Segment Start: Extracted text

A reconstruction of a Roman hand abacus, made by the RGZ Museum in Mainz, 1977. The original is bronze and is held by the Bibliothèque nationale de France, in Paris. This example is, confusingly, missing many counter beads.

Source: Wikimedia Commons

Moving away from the counting-board to written calculations it would at first appear that Professor Evans is correct and that multiplication and division are both much simpler with our Hindu-Arabic number system than with the Roman one but this is because we are guilty of presentism. In order to do long multiplication or long division we use algorithms that most of us spent a long time learning, often rather painfully, in primary school and we assume that one would use the same algorithms to carry out the same tasks with Roman numerals, one wouldn’t. The algorithms that we use are by no means the only ones for use with the Hindu-Arabic number system and I wrote a blog post long ago explaining one that was in use in the early modern period. The post also contains links to the original post at Ptak Science books that provoked my post and to a blog with lots of different arithmetical algorithms. My friend Pat Belew also has an old blog post on the topic.

I’m now going to give a couple of simple examples of long multiplication and long division both in the Hindu-Arabic number system using algorithms I learnt I school and them the same examples using the correct algorithms for Roman numerals. You might be surprised at which is actually easier.

My example is 125×37

125

37

875 Here we have multiplied the top row by 7

__3750__ Here we have multiplied the top row by 3 and 10

__4625 __We now add our two partial results together to obtain our final result.

To carry out this multiplication we need to know our times table up to nine times nine.

Now we divide 4625 : 125

4625 : 125 = 37

__375__

875

875

000

First we guestimate how often 125 goes into 462 and guess three times and write down our three. We then multiply 125 by three and subtract the result from 462 giving us 87. We then “bring down” the 5 giving us 875 and once again guestimate how oft 125 goes into this, we guess seven times, write down our seven, multiply 125 by 7 and subtract the result from our 875 leaving zero. Thus our answer is, as we already knew 37. Not exactly the simplest process in the world.

Segment End: Extracted text

### Tasks and exercises
1. According to the passage on Roman arithmetic, which institution holds the original bronze hand abacus?
2. Please copy the passage on Roman arithmetic word for word between "A reconstruction of" and "many counter beads.", inclusive.

Segment Start: Data block

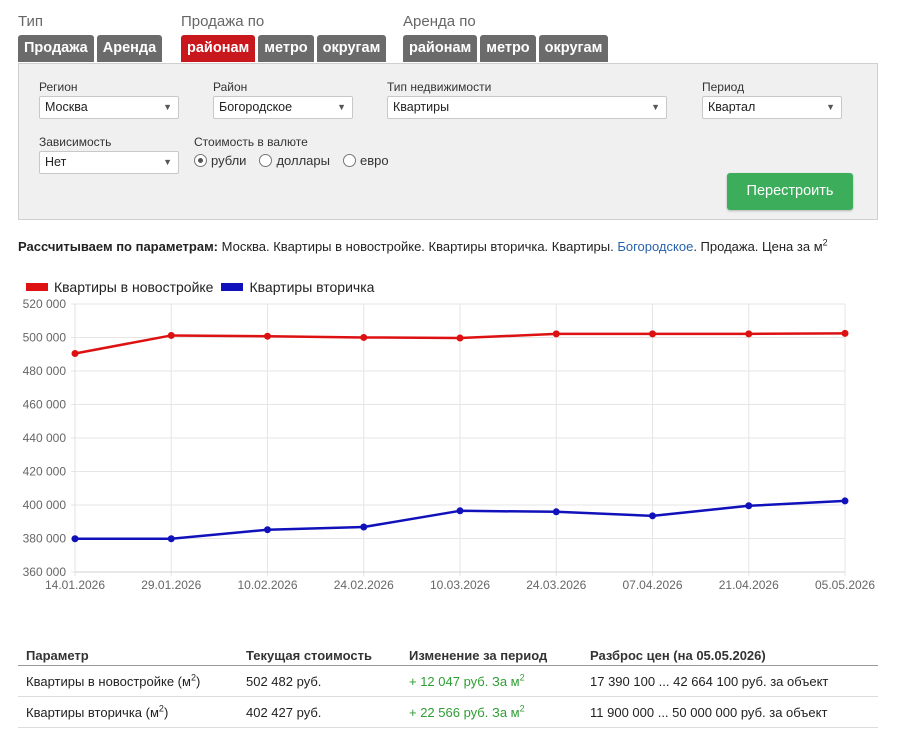 This screenshot has width=906, height=732. I want to click on table-cell-spread: 11 900 000 ... 50 000 000 руб. за объект, so click(730, 712).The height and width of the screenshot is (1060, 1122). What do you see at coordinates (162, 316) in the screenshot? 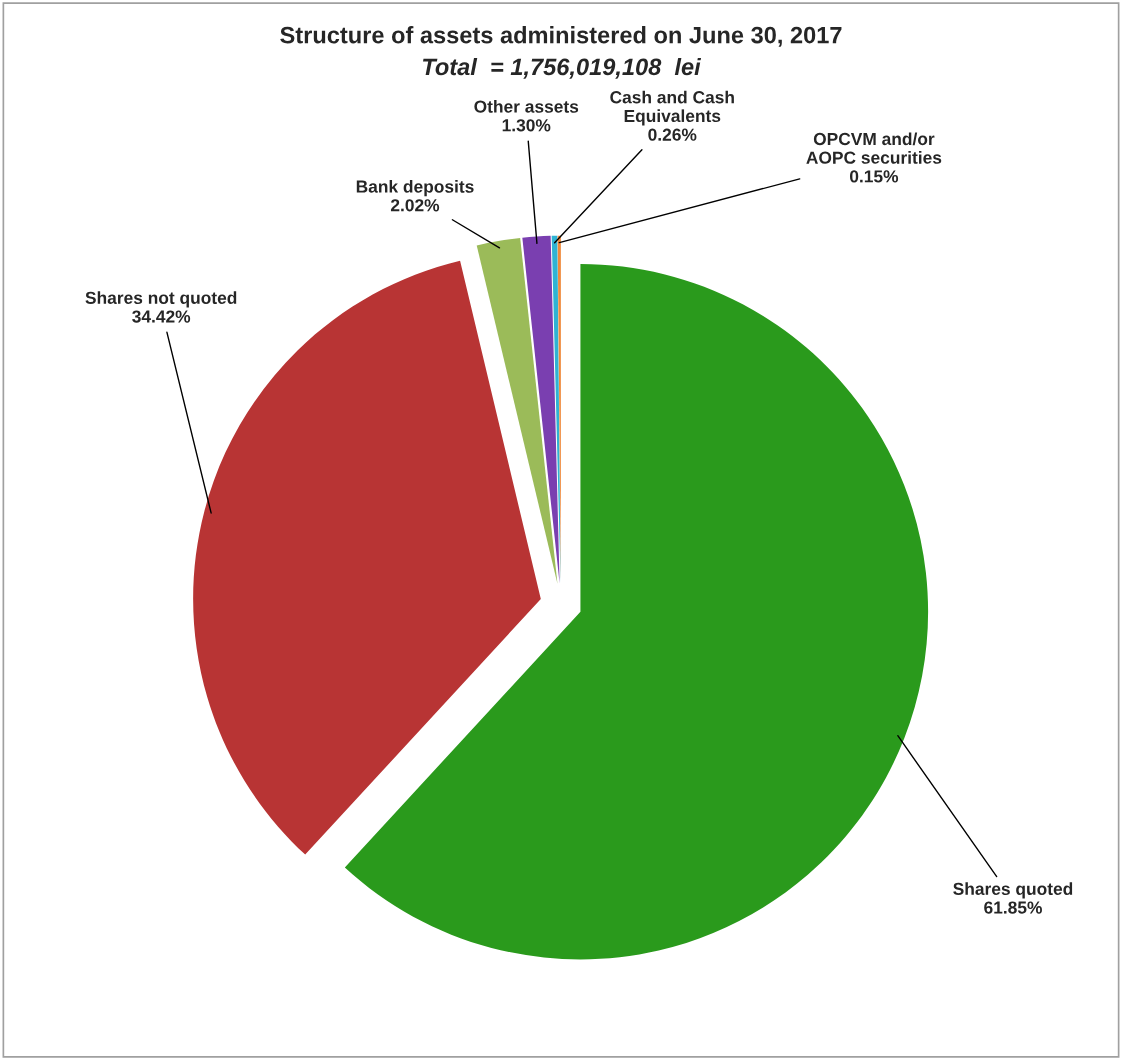
I see `data-label: 34.42%` at bounding box center [162, 316].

Segment End: Data block

### Solutions to each task
1. The Bibliothèque nationale de France, in Paris.

2.
A reconstruction of a Roman hand abacus, made by the RGZ Museum in Mainz, 1977. The original is bronze and is held by the Bibliothèque nationale de France, in Paris. This example is, confusingly, missing many counter beads.